この記事では、クロック信号とMIPSについて、初心者にも分かりやすく、図解付きで丁寧に解説しています!
クロック信号
- コンピュータ内部の装置はクロックと呼ばれる周期的な信号に合わせて動く。
- クロック周波数とは1秒間に繰り返すクロックの数。
- クロック周波数が大きい程、性能が良いコンピュータ。
MIPS
- MIPSは1秒間に処理できる命令の数で、100万個単位で数える。
クロックは装置の同期を取る信号
コンピュータの中には色々な装置が入っていますが、それらの装置がバラバラに動いてしまうと、コンピュータはちゃんと動作しません。なので、クロックと呼ばれる周期的な信号に合わせて装置を動かします。
1秒間に繰り返すクロックの数をクロック周波数と呼びます。1秒間に6回、クロックを繰り返せば、クロック周波数=6Hzとなります(単位はHzです)。
クロック周波数が大きい程、性能が良いコンピュータと言えます。CPUもクロックに合わせて動くので、クロックの周期が短い方が多くの命令を処理できるんですね。
ちなみに、単位には接頭辞があります。例えば、1000Hz=1KHzとも表現でき、ここで使われるKが単位の接頭辞になります。K(キロ)、M(メガ)、G(ギガ)、T(テラ)はよく出てくるので覚えておきましょう。
1KHz | 10³Hz = 1,000Hz |
---|---|
1MHz | 10⁶Hz = 1,000,000Hz |
1GHz | 10⁹Hz = 1,000,000,000Hz |
1THz | 10¹²Hz = 1,000,000,000,000Hz |
MIPSはコンピュータが1秒間に処理できる命令の数
MIPS(Million Instructions Per Second)とは、コンピュータが1秒間に処理できる命令の数を表した単位で、百万個ずつ数えていきます。

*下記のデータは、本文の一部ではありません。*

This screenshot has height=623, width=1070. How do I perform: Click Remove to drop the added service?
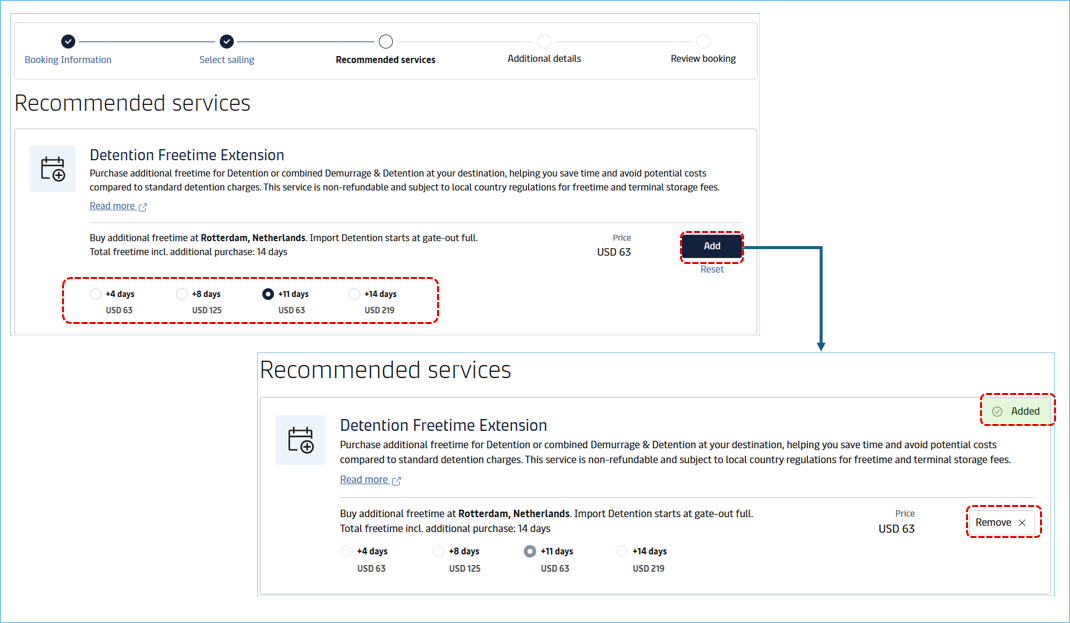(1001, 522)
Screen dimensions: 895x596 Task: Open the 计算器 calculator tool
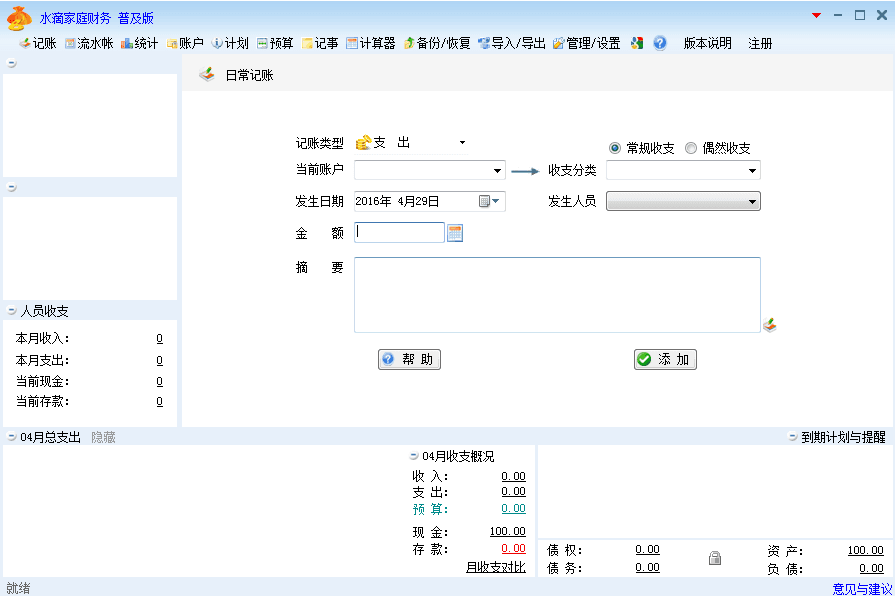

例えば、1秒間に1000万個の命令を処理出来る場合、コンピュータの性能は10MIPSとなります。
クロック周波数と組み合わせて考える
1つの命令を処理するのに4つのクロック信号が必要で、クロック周波数が1GHzの場合、
1秒間に処理できる命令は何個でしょうか?
クロック周波数が1GHzなので、クロック信号は1秒間で10億個出ています。
なので、1秒間で処理できる命令の数は10億÷4=2.5億個=250MIPSとなります。
基本情報、出るところだけまとめ!
1秒間に発生するクロック信号の数はHzという単位で表す。例えば、1秒間に10個の信号があれば、クロック周波数は10Hzとなる。
MIPSは1秒間に処理する命令の数で、100万個ずつ数える。例えば、1秒間に1000万個の命令を処理する場合は10MIPSとなる。
基本情報技術者試験での出題例
令和元年度秋期問12
基本情報技術者
午前試験 令和元年度秋期問12
1GHzのクロックで動作するCPUがある。このCPUは,機械語の1命令を平均0.8クロックで実行できることが分かっている。このCPUは1秒間に平均何万命令を実行できるか。
ア 125 イ 250 ウ 80,000 エ 125,000
正解は”エ”
クロック周波数が1GHzなので、1秒間にクロック信号が1,000,000,000個出ます。よって、1秒間に実行できる命令の数は1,000,000,000÷0.8=125,000万回です。
平成30年度秋期問9
基本情報技術者
午前試験 平成30年度秋期問9
動作クロック周波数が700MHzのCPUで,命令の実行に必要なクロック数とその命令の出現率が表に示す値である場合,このCPUの性能は約何MIPSか。
ア 10 イ 50 ウ 70 エ 100
正解は”エ”
1つの命令に必要なクロック数の平均は、
4×0.3+8×0.6+10×0.1=7です。
よって、700M÷7=100MIPSとなります。
平成29年度秋期問9
基本情報技術者
午前試験 平成29年度秋期問9
平均命令実行時間が20ナノ秒のコンピュータがある。このコンピュータの性能は何MIPSか。
ア 5 イ 10 ウ 20 エ 50
正解は”エ”
1秒=1,000,000,000ナノ秒なので、1,000,000,000÷20=50,000,000=50MIPSとなります。